Sunday, May 20, 2012
Today's post is about our diabetic hero. I didn't have to think long about mine. My hero has never been in the news, or made a million dollars. He has never saved a bus full of orphans from falling off a cliff. He is my hero because he changed how I thought about diabetes. He stands 3 feet tall and is the bravest guy I know. My 3 year old Joshua. He has had thousands of shots, numerous hi's and lows, and some rough experiences. He rarely complains. He loves with his entire heart. He has gotten used to the multiple devices he has to wear on a daily basis. He knows that he is different. He knows that food is not just food for him. He knows the difference between "Joshua I need you to eat this" and "Joshua, I NEED you to eat this". He knows when he is low and usually says "I want to eat"! He can eat a banana in his sleep. He is a rockstar and so well behaved. He is an inspiration and is the reason I will be at every JDRF event that I can be. They have to find a cure for him. He is amazing, and is my little boy.
Friday, May 18, 2012
What do I want people to know about diabetes. There are so many things that I wish people understood about type 1 diabetes. There is one that stands out. There is a quote that spells it out. "There are only two things people with type 1 can't eat. Poison, and cookies.....that have been made with poison." We can put anything into our mouths that we want to.
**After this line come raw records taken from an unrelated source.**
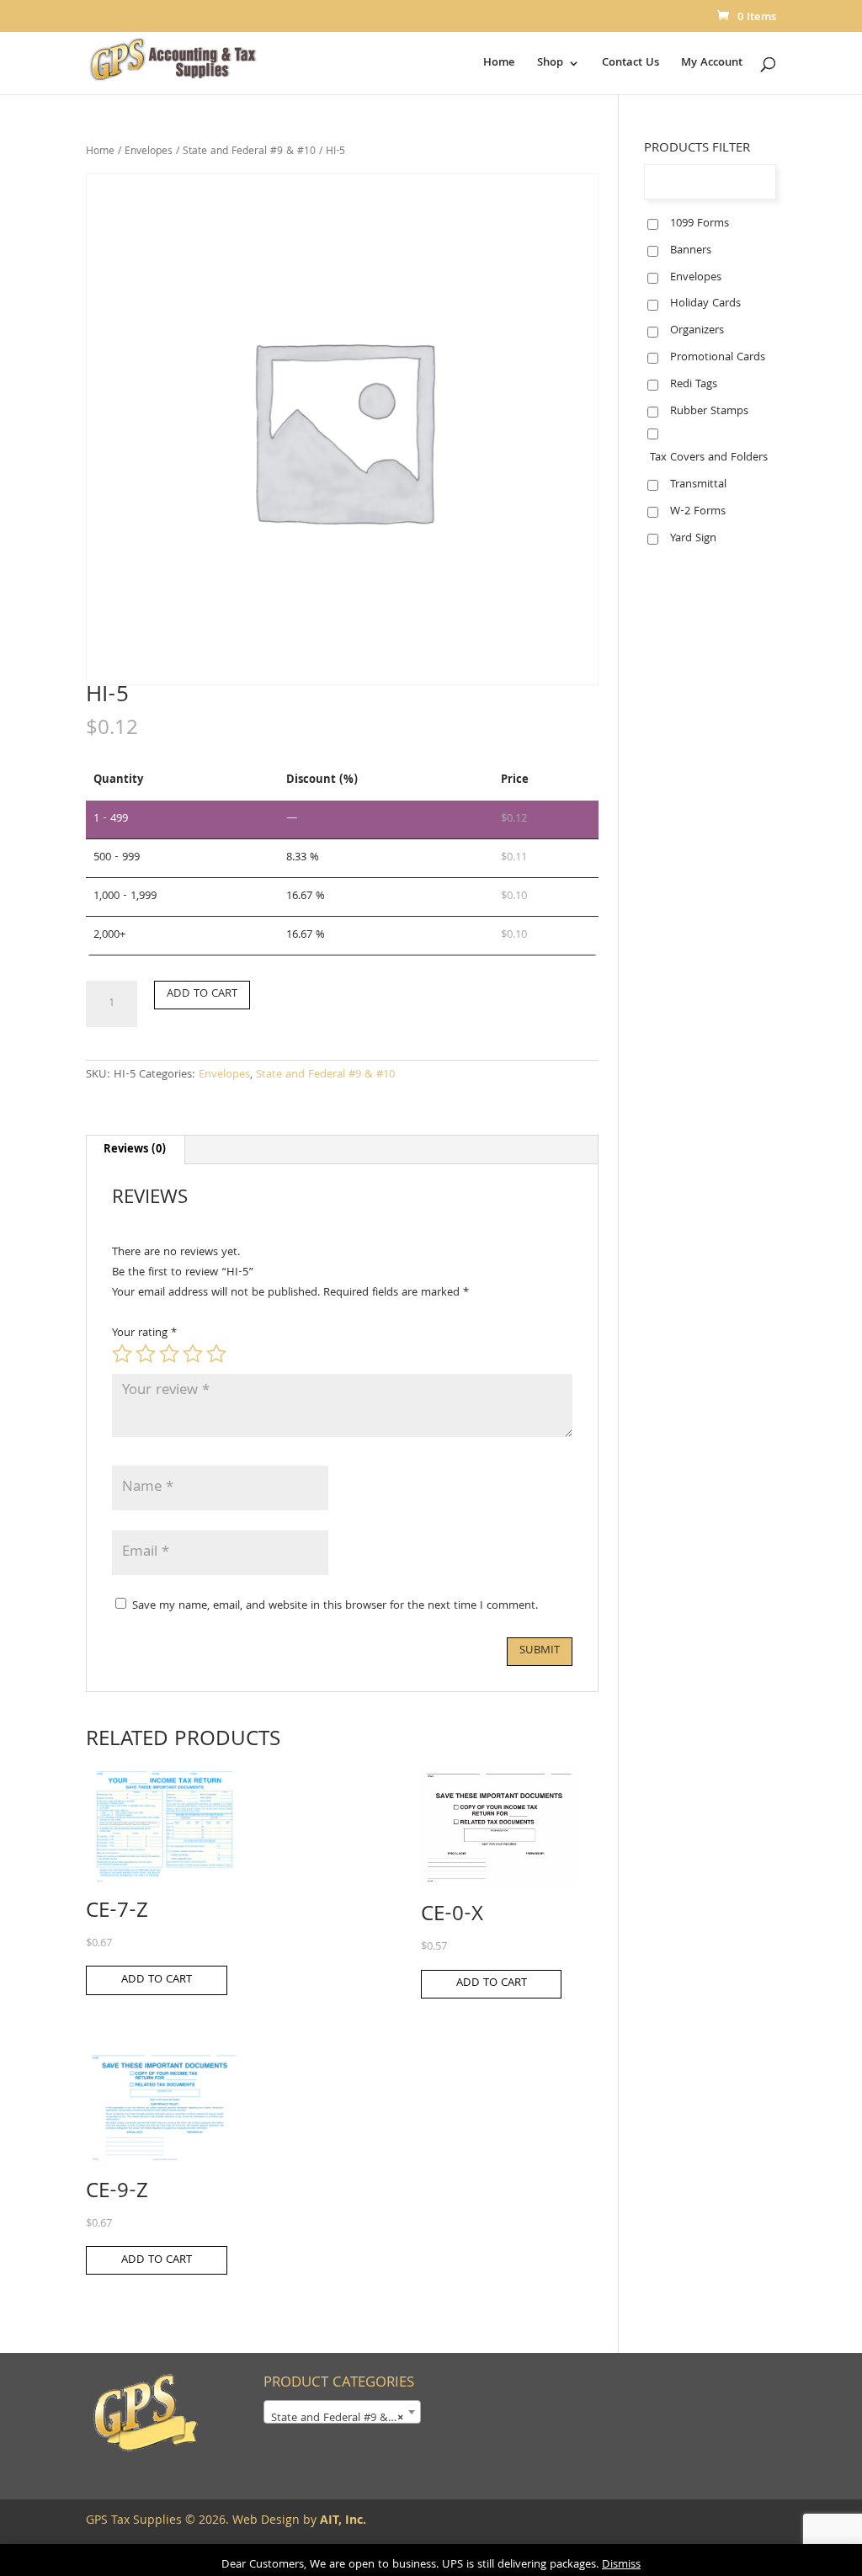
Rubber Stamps (709, 411)
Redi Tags (693, 384)
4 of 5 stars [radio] (193, 1354)
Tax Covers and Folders (709, 458)
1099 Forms (699, 224)
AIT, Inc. (341, 2521)
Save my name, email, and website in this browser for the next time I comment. (335, 1606)
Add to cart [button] (156, 1980)
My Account (711, 64)
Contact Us (630, 64)
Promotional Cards (717, 358)
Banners (690, 251)
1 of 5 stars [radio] (122, 1354)
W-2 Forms (698, 512)
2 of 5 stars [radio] (146, 1354)
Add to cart (202, 994)
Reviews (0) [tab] (135, 1150)
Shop (550, 64)
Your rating (144, 1333)
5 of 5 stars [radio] (216, 1354)
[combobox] (341, 2412)
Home (499, 64)
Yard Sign (693, 539)
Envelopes (149, 152)
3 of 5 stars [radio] (169, 1354)
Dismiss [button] (621, 2565)
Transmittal (698, 485)
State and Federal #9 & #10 (249, 152)
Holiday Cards (705, 304)
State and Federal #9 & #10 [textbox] (340, 2418)
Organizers (697, 331)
We cover it with insulin. My 3 year old can eat anything that's your 3 year old can. In fact, he needs those carbs to grow. He can have cupcakes if he wants. Apple juice did not cause his diabetes. I can eat ice cream when I feel like it. No, I shouldn't eat it all the time, but neither should you! So, mind your business and don't tell me about nutrition. Otherwise, I will spend 30 minutes educating you about diabetes. I will use small words and speak slowly to make sure that you understand. You still won't get it, but I will have tried.
Thursday, May 17, 2012
My miracle device It would be normal for a diabetic, or parent of a diabetic to want the invention of a new device for the treatment of diabetes. They would want a constant glucose monitor that would seamlessly communicate with an insulin pump in real time. They would want that CGM to be accurate to within +\- 5 points (I'm reasonable, right). This glorious unit would be the size of a small bandaid, so that it would not cause undo attention. The sensors involved would only need to be replaced every six months, but would not be susceptible to infection. That is what most people would want. Me? I want a new microscopic transmitter that looks like Donald Trump and is directly injected into the pancreas. Its only function would be to tell the pancreas to do its job or it will be fired. That what I want!